#### TASK TO CARRY OUT:
Copy the lines from the one with "Task: Sort by the Nombre column header" up to and including the one with "(x=64, y=1241)", putting "side panel" wherever "sidebar" appears and keeping everything else the same.

<<<<

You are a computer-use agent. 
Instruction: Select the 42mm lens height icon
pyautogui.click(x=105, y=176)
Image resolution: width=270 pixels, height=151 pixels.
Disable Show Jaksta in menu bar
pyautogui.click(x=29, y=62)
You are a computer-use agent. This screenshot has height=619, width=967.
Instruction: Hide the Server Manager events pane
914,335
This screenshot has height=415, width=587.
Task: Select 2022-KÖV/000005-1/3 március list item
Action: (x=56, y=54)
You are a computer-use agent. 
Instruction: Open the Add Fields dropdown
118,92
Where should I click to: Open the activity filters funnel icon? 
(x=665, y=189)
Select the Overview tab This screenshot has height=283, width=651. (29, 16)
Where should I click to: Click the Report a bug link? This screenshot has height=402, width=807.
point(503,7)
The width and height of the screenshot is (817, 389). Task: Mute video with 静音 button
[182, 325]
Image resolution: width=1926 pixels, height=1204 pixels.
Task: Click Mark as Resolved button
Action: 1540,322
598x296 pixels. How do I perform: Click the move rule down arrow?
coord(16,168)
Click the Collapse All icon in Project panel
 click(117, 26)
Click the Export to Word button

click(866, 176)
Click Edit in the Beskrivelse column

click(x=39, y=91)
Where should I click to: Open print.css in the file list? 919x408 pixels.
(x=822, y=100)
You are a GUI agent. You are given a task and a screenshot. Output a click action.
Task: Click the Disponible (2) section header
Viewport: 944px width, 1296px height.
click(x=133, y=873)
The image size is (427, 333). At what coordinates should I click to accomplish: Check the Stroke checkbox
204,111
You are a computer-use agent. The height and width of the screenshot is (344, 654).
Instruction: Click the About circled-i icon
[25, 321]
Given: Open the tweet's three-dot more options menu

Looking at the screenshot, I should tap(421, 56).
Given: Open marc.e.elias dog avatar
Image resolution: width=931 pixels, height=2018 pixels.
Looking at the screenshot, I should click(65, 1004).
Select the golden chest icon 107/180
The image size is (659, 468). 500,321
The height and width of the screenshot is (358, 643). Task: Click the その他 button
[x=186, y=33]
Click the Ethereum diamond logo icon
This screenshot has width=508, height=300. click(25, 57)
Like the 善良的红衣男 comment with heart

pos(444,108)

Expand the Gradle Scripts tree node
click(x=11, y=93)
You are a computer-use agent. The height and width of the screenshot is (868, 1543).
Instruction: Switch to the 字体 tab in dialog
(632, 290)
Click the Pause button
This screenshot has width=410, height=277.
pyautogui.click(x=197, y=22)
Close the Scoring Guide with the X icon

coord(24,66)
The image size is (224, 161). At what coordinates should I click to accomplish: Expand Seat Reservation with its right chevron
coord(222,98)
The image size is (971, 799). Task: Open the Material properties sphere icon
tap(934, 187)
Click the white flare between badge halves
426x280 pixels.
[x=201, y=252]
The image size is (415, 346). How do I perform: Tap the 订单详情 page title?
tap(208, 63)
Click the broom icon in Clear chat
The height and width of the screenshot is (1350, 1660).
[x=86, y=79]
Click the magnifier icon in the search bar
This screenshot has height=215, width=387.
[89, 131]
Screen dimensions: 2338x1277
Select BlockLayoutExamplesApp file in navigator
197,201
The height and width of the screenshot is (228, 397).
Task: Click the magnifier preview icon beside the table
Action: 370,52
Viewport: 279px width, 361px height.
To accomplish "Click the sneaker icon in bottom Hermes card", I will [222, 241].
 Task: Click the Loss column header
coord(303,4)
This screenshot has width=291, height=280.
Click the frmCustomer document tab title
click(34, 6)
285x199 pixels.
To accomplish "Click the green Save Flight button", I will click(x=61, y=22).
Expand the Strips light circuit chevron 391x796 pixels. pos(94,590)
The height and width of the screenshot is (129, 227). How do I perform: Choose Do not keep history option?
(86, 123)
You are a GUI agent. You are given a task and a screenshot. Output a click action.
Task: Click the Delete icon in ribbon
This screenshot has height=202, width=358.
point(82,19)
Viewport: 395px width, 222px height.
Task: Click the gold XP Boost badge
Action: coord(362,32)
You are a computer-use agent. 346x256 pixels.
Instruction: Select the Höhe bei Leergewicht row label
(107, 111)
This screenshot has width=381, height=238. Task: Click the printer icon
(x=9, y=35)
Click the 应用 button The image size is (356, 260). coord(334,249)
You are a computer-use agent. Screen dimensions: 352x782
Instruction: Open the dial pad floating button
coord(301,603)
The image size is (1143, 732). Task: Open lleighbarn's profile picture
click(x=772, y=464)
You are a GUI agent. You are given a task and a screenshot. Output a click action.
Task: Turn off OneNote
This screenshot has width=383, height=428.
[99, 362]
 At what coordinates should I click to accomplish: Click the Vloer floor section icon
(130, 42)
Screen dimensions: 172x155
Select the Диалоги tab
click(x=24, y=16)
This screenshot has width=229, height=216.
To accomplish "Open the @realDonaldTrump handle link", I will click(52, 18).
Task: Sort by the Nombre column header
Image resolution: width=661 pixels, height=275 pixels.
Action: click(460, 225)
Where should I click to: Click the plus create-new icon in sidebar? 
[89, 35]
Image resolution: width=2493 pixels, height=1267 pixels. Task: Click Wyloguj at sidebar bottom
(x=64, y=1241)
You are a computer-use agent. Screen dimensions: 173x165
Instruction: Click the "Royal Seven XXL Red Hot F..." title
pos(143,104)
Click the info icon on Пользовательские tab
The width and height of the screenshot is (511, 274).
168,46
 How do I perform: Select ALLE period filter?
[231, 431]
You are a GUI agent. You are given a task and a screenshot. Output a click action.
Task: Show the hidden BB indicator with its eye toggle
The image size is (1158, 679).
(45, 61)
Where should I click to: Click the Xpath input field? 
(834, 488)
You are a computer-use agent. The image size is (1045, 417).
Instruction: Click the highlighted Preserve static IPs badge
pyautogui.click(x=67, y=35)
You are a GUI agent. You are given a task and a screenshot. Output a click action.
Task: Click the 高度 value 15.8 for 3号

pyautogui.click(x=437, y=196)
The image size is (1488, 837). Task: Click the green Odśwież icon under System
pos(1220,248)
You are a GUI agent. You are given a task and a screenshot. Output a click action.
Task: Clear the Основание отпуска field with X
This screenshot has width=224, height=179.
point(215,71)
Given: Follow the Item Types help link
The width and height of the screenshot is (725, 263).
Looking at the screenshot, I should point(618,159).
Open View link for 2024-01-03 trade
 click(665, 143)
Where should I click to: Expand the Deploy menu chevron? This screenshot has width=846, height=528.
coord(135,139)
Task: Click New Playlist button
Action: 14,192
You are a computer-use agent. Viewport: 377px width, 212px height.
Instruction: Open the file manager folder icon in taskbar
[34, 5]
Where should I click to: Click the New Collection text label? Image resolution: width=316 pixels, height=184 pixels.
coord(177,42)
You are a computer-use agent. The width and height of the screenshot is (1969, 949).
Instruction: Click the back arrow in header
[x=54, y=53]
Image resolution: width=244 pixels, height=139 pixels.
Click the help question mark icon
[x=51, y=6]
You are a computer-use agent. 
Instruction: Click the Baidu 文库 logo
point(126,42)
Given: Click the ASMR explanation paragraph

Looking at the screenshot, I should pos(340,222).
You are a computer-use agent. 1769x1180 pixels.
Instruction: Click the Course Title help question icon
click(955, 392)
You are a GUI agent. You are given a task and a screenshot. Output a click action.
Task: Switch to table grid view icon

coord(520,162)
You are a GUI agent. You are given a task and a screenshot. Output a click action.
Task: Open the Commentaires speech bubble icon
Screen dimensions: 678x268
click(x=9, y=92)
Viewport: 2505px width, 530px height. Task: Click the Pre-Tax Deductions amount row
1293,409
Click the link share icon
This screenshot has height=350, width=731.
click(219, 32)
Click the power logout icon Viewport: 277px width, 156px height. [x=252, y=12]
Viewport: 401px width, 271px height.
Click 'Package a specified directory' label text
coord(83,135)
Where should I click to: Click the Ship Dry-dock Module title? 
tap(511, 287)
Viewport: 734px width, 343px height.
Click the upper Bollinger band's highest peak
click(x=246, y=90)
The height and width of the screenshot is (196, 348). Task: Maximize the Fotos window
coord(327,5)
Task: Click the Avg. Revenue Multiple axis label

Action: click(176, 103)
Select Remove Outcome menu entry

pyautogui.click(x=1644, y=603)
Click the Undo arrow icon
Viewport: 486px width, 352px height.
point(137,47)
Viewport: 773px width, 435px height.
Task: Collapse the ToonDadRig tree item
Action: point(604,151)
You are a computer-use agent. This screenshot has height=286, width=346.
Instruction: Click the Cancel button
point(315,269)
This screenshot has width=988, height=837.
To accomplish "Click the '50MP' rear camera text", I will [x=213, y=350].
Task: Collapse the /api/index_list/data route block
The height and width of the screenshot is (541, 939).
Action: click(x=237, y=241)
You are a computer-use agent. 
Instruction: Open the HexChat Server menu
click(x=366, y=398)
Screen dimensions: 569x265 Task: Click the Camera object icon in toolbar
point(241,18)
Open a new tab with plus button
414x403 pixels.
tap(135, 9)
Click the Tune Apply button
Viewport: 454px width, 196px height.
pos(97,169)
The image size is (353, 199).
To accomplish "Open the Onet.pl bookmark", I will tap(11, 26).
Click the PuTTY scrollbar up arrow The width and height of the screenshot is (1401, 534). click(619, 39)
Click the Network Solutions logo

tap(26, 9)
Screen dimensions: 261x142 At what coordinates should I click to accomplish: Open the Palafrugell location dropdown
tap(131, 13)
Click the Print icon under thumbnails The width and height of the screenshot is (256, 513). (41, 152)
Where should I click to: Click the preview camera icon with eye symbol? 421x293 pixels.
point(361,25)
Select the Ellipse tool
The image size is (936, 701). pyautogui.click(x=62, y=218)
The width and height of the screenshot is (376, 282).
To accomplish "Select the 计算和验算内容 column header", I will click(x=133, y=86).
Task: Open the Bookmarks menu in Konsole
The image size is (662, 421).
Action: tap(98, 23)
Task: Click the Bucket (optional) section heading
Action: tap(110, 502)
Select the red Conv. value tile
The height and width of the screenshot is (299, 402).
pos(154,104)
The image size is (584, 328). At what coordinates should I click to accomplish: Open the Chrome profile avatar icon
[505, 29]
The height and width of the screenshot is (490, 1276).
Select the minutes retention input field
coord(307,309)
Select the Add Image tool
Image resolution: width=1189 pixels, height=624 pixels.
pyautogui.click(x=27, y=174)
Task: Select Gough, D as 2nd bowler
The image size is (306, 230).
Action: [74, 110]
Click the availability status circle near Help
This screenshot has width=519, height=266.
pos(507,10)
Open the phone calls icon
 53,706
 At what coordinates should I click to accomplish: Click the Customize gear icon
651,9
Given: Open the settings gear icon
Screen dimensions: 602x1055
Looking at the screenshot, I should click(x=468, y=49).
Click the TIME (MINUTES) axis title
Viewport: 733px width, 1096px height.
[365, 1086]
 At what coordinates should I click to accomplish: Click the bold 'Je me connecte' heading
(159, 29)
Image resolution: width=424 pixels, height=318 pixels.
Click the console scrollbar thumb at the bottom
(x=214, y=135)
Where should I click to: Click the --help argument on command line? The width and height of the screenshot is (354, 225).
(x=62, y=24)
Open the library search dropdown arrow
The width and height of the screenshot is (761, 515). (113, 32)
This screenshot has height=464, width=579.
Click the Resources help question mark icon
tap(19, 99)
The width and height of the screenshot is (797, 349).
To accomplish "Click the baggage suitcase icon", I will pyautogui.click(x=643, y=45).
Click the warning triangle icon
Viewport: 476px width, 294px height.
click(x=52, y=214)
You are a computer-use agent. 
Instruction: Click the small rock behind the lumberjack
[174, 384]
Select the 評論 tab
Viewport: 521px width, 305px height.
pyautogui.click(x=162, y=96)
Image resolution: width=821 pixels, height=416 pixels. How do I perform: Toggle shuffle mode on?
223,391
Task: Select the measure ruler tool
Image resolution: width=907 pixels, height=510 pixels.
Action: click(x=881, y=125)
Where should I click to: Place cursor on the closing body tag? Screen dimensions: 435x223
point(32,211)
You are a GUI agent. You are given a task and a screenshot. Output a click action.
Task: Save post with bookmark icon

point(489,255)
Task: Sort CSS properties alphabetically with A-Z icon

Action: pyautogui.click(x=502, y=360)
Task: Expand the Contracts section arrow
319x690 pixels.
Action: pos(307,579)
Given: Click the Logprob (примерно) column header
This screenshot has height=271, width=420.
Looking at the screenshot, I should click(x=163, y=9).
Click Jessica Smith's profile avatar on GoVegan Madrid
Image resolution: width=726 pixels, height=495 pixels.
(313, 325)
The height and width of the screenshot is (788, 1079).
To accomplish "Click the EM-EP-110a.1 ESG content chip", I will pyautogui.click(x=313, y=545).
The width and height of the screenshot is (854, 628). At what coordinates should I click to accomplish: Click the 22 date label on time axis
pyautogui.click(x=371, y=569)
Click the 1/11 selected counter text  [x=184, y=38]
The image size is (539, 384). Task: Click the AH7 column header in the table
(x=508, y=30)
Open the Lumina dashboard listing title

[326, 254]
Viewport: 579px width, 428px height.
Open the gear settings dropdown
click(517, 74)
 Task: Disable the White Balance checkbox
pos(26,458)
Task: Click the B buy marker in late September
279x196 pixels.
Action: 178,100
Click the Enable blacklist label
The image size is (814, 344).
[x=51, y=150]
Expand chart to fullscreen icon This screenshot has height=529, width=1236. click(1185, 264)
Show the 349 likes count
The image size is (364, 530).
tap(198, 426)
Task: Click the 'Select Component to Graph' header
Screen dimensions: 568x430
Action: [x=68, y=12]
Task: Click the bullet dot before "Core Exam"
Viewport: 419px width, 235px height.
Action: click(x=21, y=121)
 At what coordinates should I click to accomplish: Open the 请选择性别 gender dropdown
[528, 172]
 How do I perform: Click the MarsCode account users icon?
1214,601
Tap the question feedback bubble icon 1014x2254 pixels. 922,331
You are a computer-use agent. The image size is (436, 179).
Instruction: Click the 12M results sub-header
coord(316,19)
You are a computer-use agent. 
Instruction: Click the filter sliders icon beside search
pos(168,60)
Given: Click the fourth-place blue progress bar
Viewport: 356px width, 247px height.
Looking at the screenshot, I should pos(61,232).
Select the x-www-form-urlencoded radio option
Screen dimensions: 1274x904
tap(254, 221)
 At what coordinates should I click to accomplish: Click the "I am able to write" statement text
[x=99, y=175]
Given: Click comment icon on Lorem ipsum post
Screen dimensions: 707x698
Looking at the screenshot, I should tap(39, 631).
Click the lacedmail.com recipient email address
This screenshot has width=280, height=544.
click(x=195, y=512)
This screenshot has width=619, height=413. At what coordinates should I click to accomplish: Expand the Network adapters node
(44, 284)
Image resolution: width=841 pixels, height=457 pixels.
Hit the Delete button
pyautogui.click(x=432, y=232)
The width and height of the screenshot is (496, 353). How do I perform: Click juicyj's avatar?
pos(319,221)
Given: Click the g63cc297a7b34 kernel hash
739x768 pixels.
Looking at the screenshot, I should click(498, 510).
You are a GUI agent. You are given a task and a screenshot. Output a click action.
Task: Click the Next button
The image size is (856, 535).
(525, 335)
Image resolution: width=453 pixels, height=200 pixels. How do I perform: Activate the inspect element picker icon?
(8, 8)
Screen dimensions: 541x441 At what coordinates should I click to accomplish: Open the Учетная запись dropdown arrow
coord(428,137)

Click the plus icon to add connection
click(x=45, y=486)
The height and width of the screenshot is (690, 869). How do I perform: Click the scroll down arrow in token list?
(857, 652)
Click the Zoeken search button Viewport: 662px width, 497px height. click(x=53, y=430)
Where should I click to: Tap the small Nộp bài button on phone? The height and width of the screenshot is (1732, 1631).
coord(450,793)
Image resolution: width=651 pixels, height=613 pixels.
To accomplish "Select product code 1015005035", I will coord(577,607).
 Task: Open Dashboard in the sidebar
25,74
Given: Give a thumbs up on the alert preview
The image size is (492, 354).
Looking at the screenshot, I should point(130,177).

>>>>

#### EXPECTED ANSWER:
Task: Sort by the Nombre column header
Image resolution: width=661 pixels, height=275 pixels.
Action: click(460, 225)
Where should I click to: Click the plus create-new icon in side panel? 
[89, 35]
Image resolution: width=2493 pixels, height=1267 pixels. Task: Click Wyloguj at side panel bottom
(x=64, y=1241)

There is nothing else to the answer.